29 ‘If a man sells a house in a walled city, he retains the right of redemption until a full year has passed since it was sold; his right of redemption will remain for one year. 30 If it is not redeemed before a year has passed, then the house in the walled city shall permanently belong to the purchaser and his descendants throughout the generations. It is not to be returned in the Jubilee. 31 But the houses in villages that have no walls around them are to be considered as open country. They can be redeemed, and they are to be released at the Jubilee.
32 ‘Concerning the cities of the Levites, the Levites always have the right to redeem their houses in the cities of their possession. 33 So whatever property belongs to the Levites may be redeemed, and a house sold in a city they possess must be released in the Jubilee, because the houses in the cities of the Levites are their possession among the Israelites. 34 But the open fields around their cities must not be sold, for they are their permanent possession.
35 ‘If one of your brothers becomes poor and is unable to support himself among you, then you are to sustain him as you would for a foreigner or a temporary resident, so that your brother can continue to live among you. 36 Do not charge interest or otherwise make a profit from him, but fear your God and let your brother live among you. 37 You must not lend him money at interest or sell him food at a profit. 38 I am the Lord your God, who brought you out of the land of Egypt to give you the land of Canaan and to be your God.
39 ‘If one of your brothers becomes poor among you and sells himself to you, you must not force him to work as a slave. 40 He is to be treated by you as a hired worker or a temporary resident; he may work for you until the Year of Jubilee. 41 Then he must be released from you along with his children, and he can go back to his own clan and to his ancestral property. 42 Because they are My servants, whom I brought of the land of Egypt, they must not be sold as slaves. 43 You must not rule over them harshly, but fear your God.

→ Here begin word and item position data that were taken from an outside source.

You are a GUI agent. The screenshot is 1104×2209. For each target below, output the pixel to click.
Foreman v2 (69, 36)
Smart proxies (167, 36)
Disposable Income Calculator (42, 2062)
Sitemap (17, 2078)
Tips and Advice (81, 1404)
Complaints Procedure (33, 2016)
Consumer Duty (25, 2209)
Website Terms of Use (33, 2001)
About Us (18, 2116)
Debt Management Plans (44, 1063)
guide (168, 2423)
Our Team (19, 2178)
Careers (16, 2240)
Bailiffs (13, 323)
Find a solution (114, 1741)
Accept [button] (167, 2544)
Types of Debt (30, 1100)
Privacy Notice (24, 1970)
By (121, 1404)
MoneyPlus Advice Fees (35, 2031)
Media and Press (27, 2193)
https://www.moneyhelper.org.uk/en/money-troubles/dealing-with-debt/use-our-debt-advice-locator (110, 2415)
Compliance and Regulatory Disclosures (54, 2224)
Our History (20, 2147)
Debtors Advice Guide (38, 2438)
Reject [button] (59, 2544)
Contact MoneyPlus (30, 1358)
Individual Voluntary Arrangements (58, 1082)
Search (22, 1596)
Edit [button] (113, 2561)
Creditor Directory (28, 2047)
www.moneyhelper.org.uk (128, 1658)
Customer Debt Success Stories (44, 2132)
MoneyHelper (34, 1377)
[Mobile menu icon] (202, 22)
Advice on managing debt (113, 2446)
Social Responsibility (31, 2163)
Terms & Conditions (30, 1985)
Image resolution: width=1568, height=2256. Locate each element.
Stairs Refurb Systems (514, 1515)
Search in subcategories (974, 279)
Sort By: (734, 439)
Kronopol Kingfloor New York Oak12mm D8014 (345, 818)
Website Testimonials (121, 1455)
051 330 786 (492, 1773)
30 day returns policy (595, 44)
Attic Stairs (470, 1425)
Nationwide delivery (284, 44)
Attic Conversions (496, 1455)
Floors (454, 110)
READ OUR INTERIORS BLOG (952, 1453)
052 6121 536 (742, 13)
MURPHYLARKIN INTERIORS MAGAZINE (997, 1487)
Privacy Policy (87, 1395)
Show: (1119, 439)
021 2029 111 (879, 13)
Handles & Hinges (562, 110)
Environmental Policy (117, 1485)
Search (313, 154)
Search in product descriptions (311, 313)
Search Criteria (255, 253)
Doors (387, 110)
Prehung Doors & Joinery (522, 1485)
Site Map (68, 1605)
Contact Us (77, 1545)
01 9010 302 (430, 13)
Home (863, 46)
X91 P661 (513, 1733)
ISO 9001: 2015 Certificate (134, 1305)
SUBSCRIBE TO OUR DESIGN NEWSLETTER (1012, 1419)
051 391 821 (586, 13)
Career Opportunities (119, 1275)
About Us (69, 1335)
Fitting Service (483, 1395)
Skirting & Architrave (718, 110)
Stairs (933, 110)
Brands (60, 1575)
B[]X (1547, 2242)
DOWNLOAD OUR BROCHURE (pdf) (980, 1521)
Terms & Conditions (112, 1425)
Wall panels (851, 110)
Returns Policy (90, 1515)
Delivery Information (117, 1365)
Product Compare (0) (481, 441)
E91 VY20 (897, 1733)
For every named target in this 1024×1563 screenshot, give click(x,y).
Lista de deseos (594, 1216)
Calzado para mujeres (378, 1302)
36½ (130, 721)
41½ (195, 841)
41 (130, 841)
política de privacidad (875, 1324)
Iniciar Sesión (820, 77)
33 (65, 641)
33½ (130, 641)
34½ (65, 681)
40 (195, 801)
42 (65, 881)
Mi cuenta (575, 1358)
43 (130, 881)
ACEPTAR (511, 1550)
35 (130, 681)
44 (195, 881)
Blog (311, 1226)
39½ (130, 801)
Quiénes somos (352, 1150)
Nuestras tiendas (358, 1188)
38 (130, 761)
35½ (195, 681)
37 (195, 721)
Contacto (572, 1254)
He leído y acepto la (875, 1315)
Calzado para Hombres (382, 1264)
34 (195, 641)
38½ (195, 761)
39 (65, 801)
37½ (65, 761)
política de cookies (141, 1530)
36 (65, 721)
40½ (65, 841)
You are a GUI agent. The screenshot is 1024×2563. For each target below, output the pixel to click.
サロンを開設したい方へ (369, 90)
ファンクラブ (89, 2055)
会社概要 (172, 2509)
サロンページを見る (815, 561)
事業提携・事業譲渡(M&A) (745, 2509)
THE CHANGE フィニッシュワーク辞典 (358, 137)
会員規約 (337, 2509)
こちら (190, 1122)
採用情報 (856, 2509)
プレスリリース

44 ‘Your male and female slaves are to come from the nations around you; from them you may purchase male and female slaves. 45 You may also purchase them from the foreigners living among you, or from members of their clans born in your land, and they will become your property. 46 You can leave them to your children as inherited property and retain them as slaves for life. But concerning your fellow Israelites, you must not rule over one another harshly.
47 ‘If a foreigner or temporary resident among you prospers and your brother becomes poor and sells himself to the foreigner or temporary resident living among you, or to a member of the foreigner’s clan, 48 he will retain the right of redemption after he has sold himself. One of his brothers may redeem him. 49 An uncle or cousin may redeem him, or any close relative of his own clan may redeem him. Or if he prospers, he may redeem himself. 50 He and the one who bought him are to count out the years from the time he sold himself up to the Year of Jubilee. The price of his sale is to be based on the rate paid to a hired servant for that number of years. 51 If there are still many years remaining, he must calculate the cost of his redemption in proportion to the price paid for him. 52 If only a few years remain until the Year of Jubilee, then he is to calculate that as the basis of the price of his redemption. 53 Like a hired servant he will remain under the authority of the foreign owner from year to year; however you must see to it that his owner does not rule over him harshly.
54 ‘Even if he is not redeemed in any of these ways, he and his children must be released in the Year of Jubilee, 55 for the Israelites belong to Me as My servants. They are My servants, whom I brought out of the land of Egypt. I am the Lord your God’.”